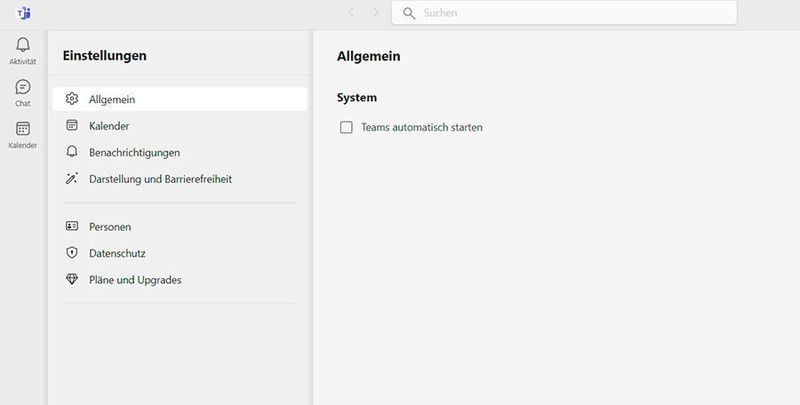The image size is (800, 405).
Task: Click the Personen contact card icon
Action: (x=71, y=227)
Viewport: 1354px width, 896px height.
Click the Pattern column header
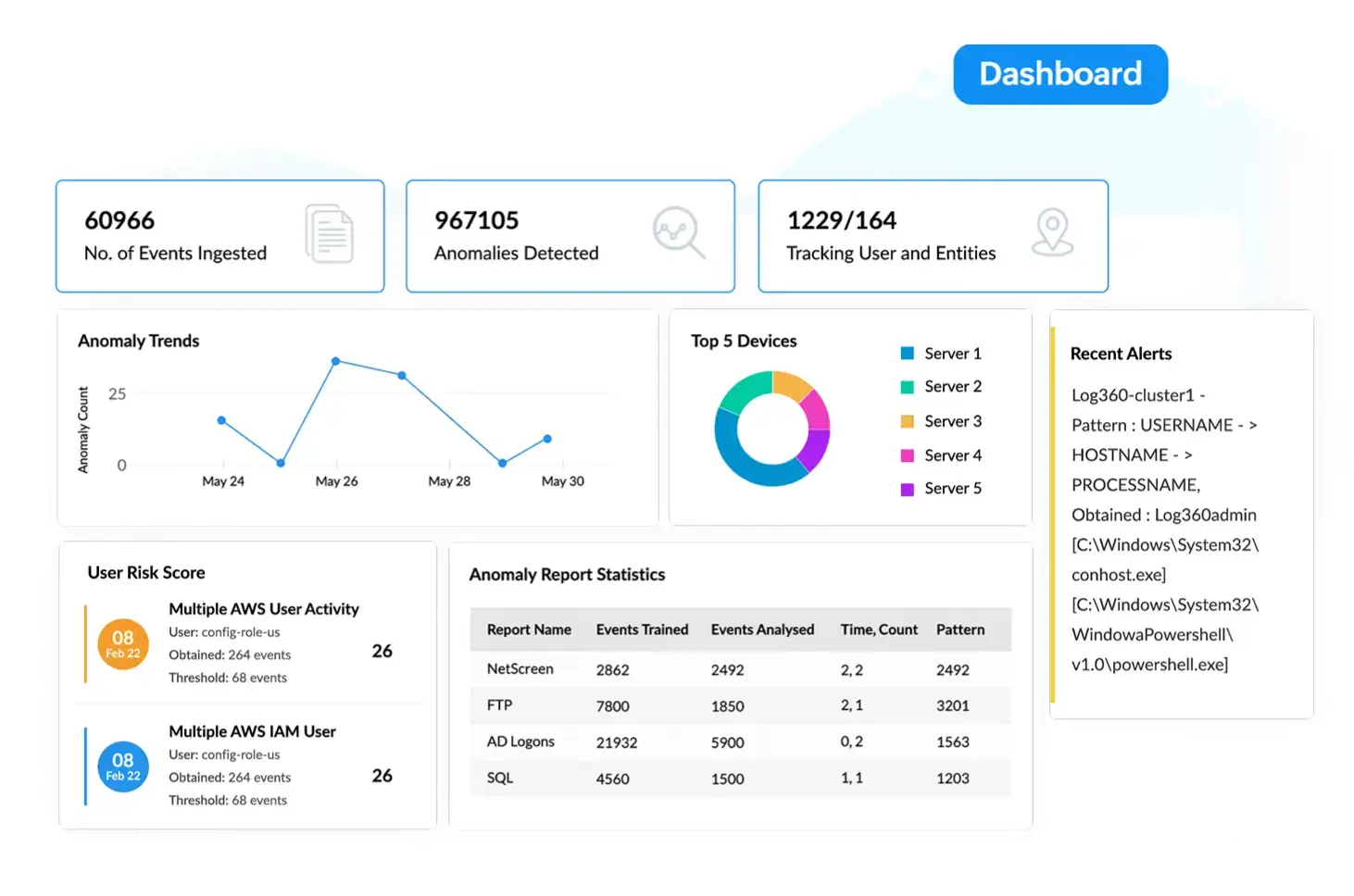tap(960, 629)
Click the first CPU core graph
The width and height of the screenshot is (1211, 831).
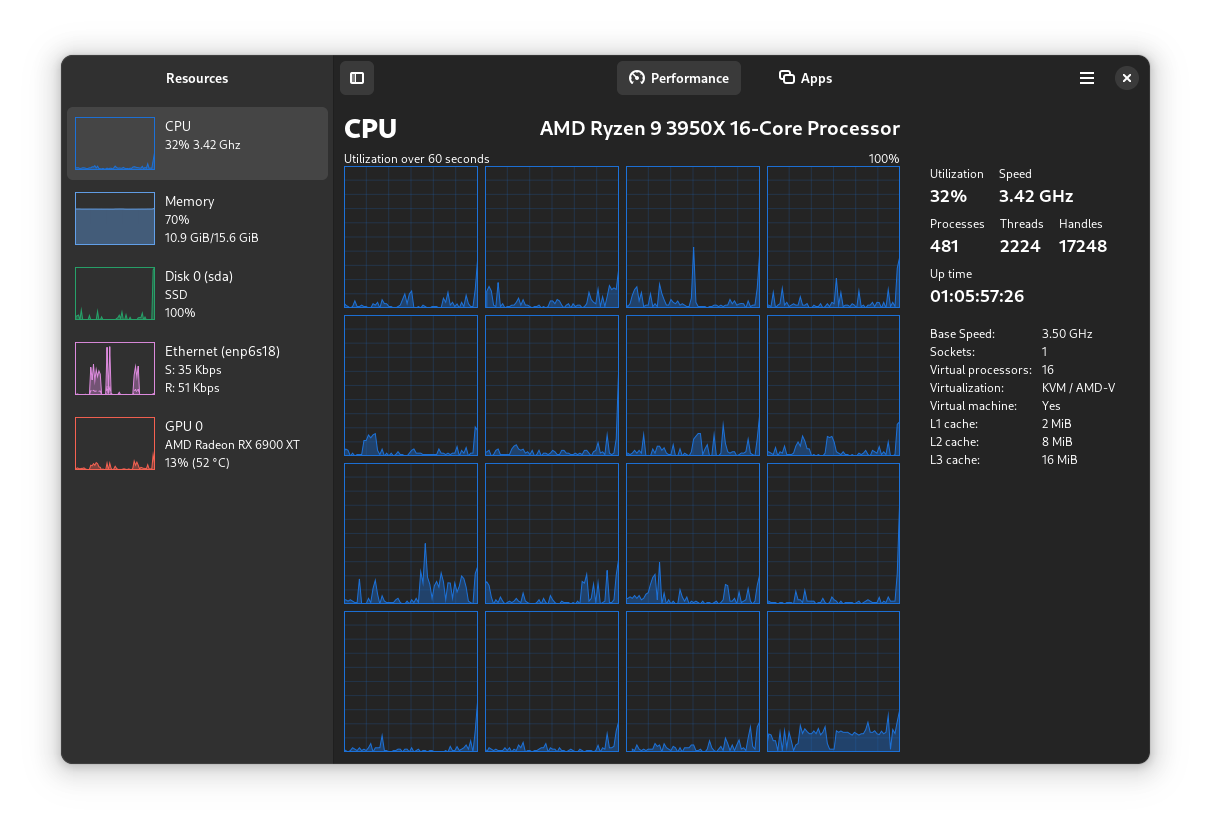click(x=411, y=237)
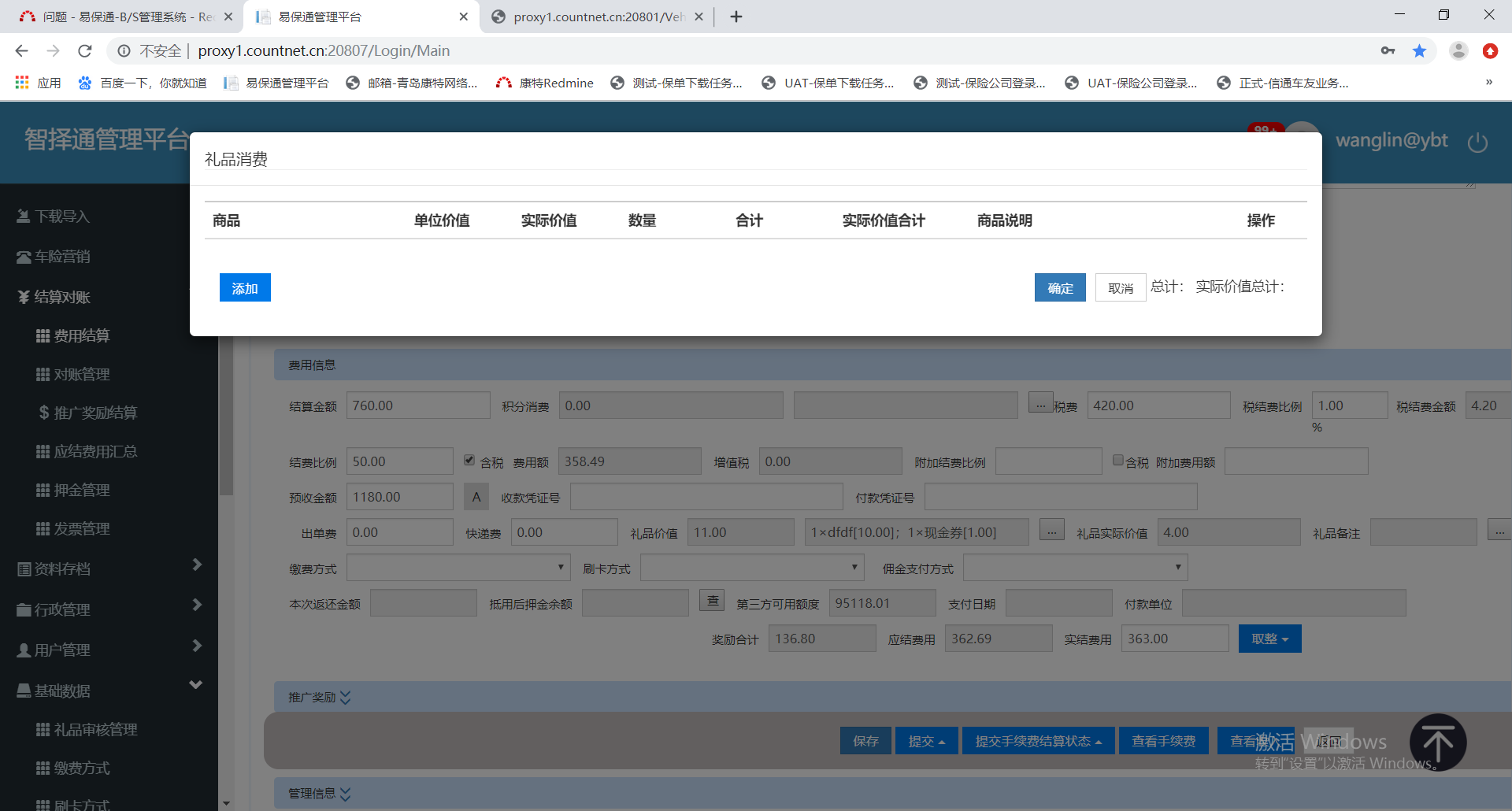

□ □ □ □ □

● **TASK TO COMPLETE**:
Starting at the line that holds "The width and", write out every remaining line of the material above exactly as it appears. Pictures should not be copied.

● **RESULT OF THE TASK**:
The width and height of the screenshot is (1211, 831).
click(x=411, y=237)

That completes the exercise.